Cynthia Alexander’s latest series of work – ATTITUDE – reflects her own attitude as an artist at this point in her career. Alexander acknowledged it was time to stop making art to please others and begin to suit herself. In the studio, she challenged herself to discard old habits and allow a new voice to emerge.

While Alexander remains a figurative artist, her new body of work introduces a greater sense of play; it’s freer, more arbitrary and abstract. Using collage as a jumping off point into the unknown, Alexander explores themes of randomness and serendipity in her latest pieces. With a constant wrestling between the figurative and the abstract, the recognizable and the random, she challenges her audience to find and navigate their own way through each piece.

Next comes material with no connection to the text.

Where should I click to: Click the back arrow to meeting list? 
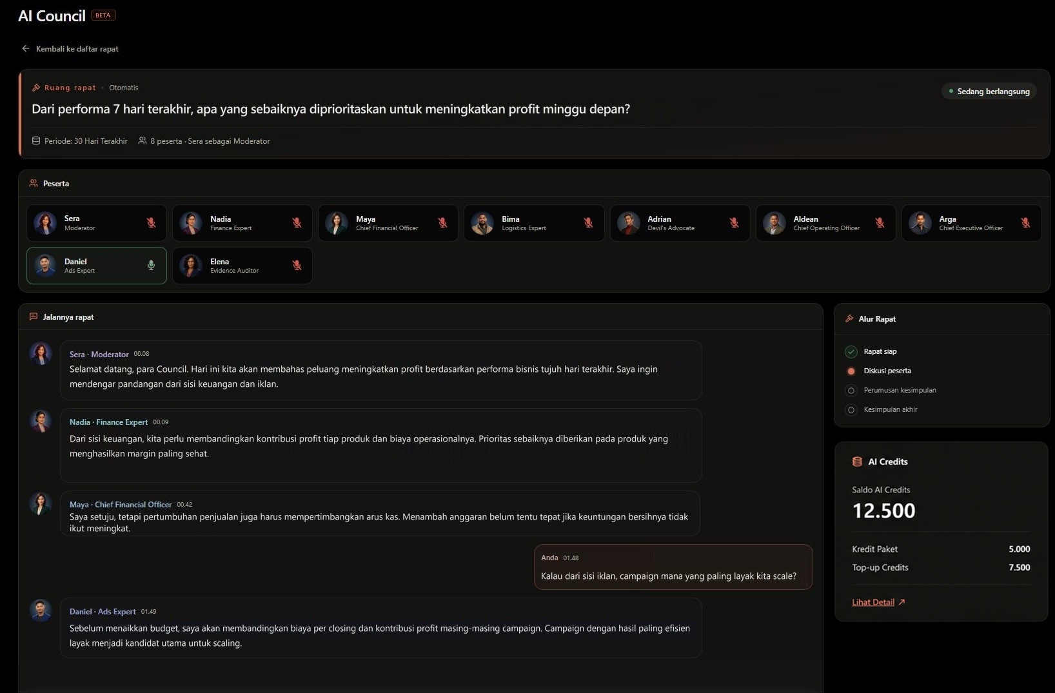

As Alexander worked on this series, the woman she was painting became an alter ego -- direct, opinionated, sprawling, and hard to contain in the confines of the page. From splashes of red to figures with bold strokes, this exhibition is a chance to let that voice speak.

Linda Sue Price
Change is the Only Constant
Linda Sue Price, Change Is The Only Constant, Neon tubes, texture paint, wood, pulsing transformers, 20 x 20 x 10"
Linda Sue Price’s latest body of work incorporates common phrases and abstract neon shapes to facilitate a dialogue, creating unexpected relationships between the two. Price first absorbs the words then instinctually reacts to them, concentrating on repetitive gestures that reflect the commonality of the words found in each phrase. These mixed media neon sculptures use free-form bent abstract shapes to convey their message. While the circular pieces were inspired by the idea of a medallion—a button to be worn as a reminder – works such as One Side of the Story, The Other Side of the Story, Sweet and Sour—Don’t Suffer for A**holes and It’s A Small World represent Price’s personal responses to witnessed events.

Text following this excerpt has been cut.